- PASSAGE PROVIDED:
=== Begin Enclosure ===

In a world where health and fitness is becoming an increasingly important concern, more and more people are showing interest in the capabilities associated with antioxidants. With the power to counteract damaging, harmful, and unwanted processes within the human body, antioxidants are responsible for supplying vital nutrients (vitamins and minerals), which work to improve overall health.
Antioxidants additionally play an important role in maintaining a healthy diet and enhancing the physique. Many individuals are also interested in using such substances to prevent the onset of common chronic diseases, such as cancer, heart disease, arthritis, and stroke. To gain a wealth of health advantages, boost overall health, and prevent the unwanted effects associated with the oxidation of other molecules, you may want to direct your attention to the most commonly known antioxidants, such as vitamin C, vitamin E, selenium, and beta-carotene.
Associated Benefits of Antioxidants
While antioxidants are linked to strengthening the defense against the development of certain illnesses and disease, these substances are also connected to combating the visible effects of aging. For instance, many people take antioxidant supplements in hopes of stretching their life expectancy, as antioxidants are believed to lessen the damage caused by a variety of natural aging processes including the deterioration of bone, worn-out organs, and a weakened immune system.
Additional health benefits associated with antioxidants include combating the damage caused by smoking tobacco, providing a boost in immunity, and preventing the degeneration of the eyes.
Recommended Daily Values
In order to supply the body with a healthy dose of antioxidants, it is important to adhere to the recommended daily allowances (RDA) suggested by the government. Within these recommendations, there are also upper intake levels a person may consider. It is important for users to approach upper levels with caution, as higher amounts of these substances may lead to bodily harm.

=== End Enclosure ===

- DATA:
=== Begin Enclosure ===

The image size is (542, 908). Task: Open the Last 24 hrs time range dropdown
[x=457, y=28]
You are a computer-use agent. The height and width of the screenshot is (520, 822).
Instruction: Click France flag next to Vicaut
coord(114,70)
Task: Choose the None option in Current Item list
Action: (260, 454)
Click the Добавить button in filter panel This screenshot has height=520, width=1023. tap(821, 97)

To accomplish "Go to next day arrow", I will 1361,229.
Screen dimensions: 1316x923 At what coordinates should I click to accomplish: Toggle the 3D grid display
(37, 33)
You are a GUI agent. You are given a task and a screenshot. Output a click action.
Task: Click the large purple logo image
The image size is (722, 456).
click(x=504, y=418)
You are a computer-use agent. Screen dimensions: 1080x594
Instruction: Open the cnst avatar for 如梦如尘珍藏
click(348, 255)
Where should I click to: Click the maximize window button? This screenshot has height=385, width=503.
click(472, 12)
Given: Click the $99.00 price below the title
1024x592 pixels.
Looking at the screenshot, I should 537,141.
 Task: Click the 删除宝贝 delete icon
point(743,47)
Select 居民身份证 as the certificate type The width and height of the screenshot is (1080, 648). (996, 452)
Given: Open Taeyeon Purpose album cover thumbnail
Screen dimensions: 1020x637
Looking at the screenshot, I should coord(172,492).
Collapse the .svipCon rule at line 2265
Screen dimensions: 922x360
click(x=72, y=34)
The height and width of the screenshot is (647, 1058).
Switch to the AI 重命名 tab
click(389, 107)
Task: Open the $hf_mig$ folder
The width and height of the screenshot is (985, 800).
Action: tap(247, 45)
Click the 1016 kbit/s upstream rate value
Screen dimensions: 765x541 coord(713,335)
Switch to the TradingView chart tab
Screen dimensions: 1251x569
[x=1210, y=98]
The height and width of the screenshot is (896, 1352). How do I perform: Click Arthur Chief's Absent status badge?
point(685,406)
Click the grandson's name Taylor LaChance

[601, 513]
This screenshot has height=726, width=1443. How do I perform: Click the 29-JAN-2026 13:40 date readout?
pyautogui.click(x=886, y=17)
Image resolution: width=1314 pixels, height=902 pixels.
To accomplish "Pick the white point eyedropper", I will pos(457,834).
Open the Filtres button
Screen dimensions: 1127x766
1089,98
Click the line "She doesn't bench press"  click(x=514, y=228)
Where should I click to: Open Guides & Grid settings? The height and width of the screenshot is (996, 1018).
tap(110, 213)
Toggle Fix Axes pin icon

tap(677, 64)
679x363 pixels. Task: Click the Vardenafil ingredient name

=== End Enclosure ===

- PROBLEMS TO WORK ON:
• a. Which antioxidants does the article on antioxidants name as the most commonly known?
• b. Summarize the article on antioxidants in two sentences.
• c. Carry on writing the article on antioxidants, starting after its last sentence.
The listing has no connection to the article on antioxidants.

- ANSWERS FOR THE EXERCISE:
• a. Vitamin C, vitamin E, selenium, and beta-carotene.

• b. Antioxidants counteract harmful processes in the body and supply vital nutrients, and many people are interested in them for preventing chronic diseases such as cancer, heart disease, arthritis, and stroke. They are also linked to combating the effects of aging, smoking damage, weak immunity, and eye degeneration, and intake should follow the government's recommended daily allowances, with caution near upper levels.

• c.
The RDA suggests taking 15mg of vitamin E with upper levels reaching 1,070 mg (natural) and 785 mg (synthetic). Increased amounts of vitamin E are known to carry the risk of impairing blood clotting and amplify the chances of one suffering a hemorrhage.
The RDA recommends taking 75 mg (women) and 90 mg (men) of vitamin C with upper levels of 2,000 mg. High amounts of the vitamin are known to cause diarrhea and other intestinal disorders in users. Abusing this particular vitamin may also lead to cancer. While there are no recommendations for beta-carotene, this type of antioxidant is responsible for turning the skin a yellow-orange tint when taking high amounts. Fortunately, this side effect is not considered toxic. The RDA suggests taking 55 micrograms of selenium with an upper level intake of 400 micrograms. High doses of selenium are associated with hair loss, skin rashes, and fatigue.
Those interested in receiving a satisfying amount of antioxidants often take dietary supplements, multi-vitamins, and/or eat a balanced diet filled with at least five servings of fruits and vegetables. Vitamin E is found in vegetable oils, leafy green vegetables, avocados, olives, almonds, peanuts, and walnuts, while selenium-containing foods include seafood, pork, chicken, brown rice, whole-wheat bread, and beef.
Prime candidates for consuming beta-carotene includes squash, sweet potatoes, spinach, apricots, and pumpkin. Citrus fruits are known to provide an ample amount of vitamin C, such as oranges and grapefruit. Additional vitamin C suggestions include potatoes, peppers, tomatoes, and strawberries.